Yes, and I named three of those factors:
And while you don't need to meet all the criteria, the odds are pretty long when you fail three of the four (commercial nature, copying complete work rather than a portion, and negative effect on the market for the original).
Think of it this way: if it were legal to download books in order to train an AI, then it would also be legal to download books in order to train a human student. After all, why would a human have fewer rights than an AI?
Do you really think courts are going to decide that it's ok to download books from The Pirate Bay or Z-Library, provided they are being read by the next generation of writers?
I haven't seen anyone that has been able to reproduce complete works from an LLM. Open AI also actively stops people from even trying to reproduce anything that resembles copyrighted materials. Signaling their commercial purpose isn't to substitute for the plaintiff's works. Filing suit doesn't make their claims true, you should hold off on hasty judgements.
Again, it's not a question of reproducing books in an LLM. The allegation is that the openAI developers downloaded books illegally to train their AI.
You need to pay for your copy of a book. That's true if you are a student teaching yourself to write, and it's also true if you are an AI developer training an AI to write. In the latter case, you might also need to pay for a special license.
Is it possible that the openAI developers can bring the receipts showing they paid for each and every book and/or license they needed to train their AI? Sure, it's possible. If so, the lawyers who brought the suit would look pretty silly for not even bother to check.
But openAI used a whole lot of books, which cost a whole lot of money. So I wouldn't hold my breath.
To quote again:
Yeah, I think they've got a chance. You also definitely don't need to pay to use books. You can just receive it for free from someone. That's why college course books make all those revisions and bundle in software to stop people from sharing.
Simple question:
If you are college student, learning to write professionally, is it fair use to download copyrighted books from Z-Library in order to become a better writer? If you are a musician, is it fair use to download mp3s from The Pirate Bay in order to learn about musical styles? How about film students, can they torrent Disney movies as part of their education?
I'm certain that every court in the US would rule that this is not fair use. It's not fair use even if pirated content ultimately teaches a student how to create original, groundbreaking works of writing, music, and film.
Simply being a student does not give someone free pass to pirate content. The same is true of training an AI, and there are already reports that pirated material is in the openAI training set.
If openAI could claim fair use, then almost by definition The Pirate Bay could claim fair use too.

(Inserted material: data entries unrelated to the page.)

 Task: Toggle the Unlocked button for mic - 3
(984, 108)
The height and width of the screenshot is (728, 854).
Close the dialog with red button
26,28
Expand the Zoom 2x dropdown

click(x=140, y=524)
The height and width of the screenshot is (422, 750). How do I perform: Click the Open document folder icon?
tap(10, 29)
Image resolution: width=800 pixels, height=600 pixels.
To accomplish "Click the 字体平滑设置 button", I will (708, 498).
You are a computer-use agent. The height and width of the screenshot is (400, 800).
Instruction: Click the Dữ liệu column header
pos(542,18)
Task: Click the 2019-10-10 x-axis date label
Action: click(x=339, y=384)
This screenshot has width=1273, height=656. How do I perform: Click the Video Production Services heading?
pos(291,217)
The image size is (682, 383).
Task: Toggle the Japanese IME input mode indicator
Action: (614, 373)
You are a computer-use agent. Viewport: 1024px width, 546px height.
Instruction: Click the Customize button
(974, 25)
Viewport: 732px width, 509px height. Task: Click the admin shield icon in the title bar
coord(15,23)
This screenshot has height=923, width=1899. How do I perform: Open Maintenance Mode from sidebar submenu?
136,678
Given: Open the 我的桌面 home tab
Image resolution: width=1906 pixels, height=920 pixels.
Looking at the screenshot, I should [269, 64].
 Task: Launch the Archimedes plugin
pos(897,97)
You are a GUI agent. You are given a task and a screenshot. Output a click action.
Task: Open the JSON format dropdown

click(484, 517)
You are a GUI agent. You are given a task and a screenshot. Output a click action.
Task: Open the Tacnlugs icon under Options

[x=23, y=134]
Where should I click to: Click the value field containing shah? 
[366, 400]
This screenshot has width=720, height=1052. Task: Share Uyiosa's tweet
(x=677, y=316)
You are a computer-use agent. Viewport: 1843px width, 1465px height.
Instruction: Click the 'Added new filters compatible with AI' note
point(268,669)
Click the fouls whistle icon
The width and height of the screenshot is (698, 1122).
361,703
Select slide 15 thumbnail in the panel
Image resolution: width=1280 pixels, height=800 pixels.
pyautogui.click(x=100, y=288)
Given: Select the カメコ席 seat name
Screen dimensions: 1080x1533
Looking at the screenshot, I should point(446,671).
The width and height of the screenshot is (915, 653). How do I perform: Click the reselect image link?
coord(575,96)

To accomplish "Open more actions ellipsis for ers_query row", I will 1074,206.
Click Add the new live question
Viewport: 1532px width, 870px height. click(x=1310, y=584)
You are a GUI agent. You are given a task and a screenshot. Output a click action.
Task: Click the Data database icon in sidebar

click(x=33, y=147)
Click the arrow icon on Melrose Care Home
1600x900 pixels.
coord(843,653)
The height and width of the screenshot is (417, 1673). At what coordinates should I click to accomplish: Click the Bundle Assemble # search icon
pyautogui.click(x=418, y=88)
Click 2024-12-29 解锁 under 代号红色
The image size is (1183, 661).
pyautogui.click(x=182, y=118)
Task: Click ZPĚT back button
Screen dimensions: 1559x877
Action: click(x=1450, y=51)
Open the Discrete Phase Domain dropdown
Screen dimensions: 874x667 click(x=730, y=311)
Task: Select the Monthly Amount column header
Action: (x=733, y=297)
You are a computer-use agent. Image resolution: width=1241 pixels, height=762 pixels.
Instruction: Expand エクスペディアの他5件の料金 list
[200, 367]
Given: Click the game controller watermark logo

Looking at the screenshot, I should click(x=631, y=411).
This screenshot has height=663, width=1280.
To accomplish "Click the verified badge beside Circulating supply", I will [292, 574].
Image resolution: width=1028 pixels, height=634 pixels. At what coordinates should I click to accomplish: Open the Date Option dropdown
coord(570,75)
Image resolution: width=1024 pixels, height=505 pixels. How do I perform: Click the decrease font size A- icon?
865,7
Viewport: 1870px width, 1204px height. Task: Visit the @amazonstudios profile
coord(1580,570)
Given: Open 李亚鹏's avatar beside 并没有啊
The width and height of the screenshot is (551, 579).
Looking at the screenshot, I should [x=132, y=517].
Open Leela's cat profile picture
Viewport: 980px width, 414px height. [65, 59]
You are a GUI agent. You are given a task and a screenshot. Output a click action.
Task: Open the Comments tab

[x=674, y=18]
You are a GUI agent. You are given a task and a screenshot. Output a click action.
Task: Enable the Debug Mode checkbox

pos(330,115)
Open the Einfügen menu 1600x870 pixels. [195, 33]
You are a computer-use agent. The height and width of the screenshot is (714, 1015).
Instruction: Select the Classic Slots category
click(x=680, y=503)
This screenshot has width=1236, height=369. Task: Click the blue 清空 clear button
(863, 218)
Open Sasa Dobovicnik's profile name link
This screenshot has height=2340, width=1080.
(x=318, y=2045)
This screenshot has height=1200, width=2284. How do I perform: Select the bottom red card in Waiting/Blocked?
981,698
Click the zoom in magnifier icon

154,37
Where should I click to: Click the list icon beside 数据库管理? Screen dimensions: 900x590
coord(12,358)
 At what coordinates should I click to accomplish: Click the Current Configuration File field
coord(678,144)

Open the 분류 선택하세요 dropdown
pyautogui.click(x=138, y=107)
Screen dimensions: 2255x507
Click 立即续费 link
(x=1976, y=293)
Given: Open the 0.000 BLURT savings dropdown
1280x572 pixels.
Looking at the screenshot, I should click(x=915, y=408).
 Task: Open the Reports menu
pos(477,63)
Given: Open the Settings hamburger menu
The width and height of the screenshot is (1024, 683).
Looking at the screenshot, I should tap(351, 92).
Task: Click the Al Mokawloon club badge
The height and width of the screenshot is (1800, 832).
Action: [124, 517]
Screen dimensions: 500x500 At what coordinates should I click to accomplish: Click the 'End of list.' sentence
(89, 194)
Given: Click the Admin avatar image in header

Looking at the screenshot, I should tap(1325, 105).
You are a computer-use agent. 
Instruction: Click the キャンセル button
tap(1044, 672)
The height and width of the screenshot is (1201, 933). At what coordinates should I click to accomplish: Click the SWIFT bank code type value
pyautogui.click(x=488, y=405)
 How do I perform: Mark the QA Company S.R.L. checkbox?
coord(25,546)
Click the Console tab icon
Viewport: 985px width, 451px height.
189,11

If the students are using the works for purposes such as analyzing, critiquing, or illustrating a point, and not merely reproducing them, they have a strong case for fair use. That's all these models are, original analysis of their training data in comparison with each other. This use is more likely to be considered transformative, meaning that they add something new or different to the original work, rather than merely copying it. If you need it said another way, here's a link to a video about this sort of thing.
So you believe that if you download an mp3 and claim you are "analyzing" it, then you can't be liable for IP infringement?
Wow, I wonder why the Napster defendants never thought of that. They could have saved tens of thousands of dollars.
They were helping people to reproduce and distribute copyrighted works. There's a world of difference here.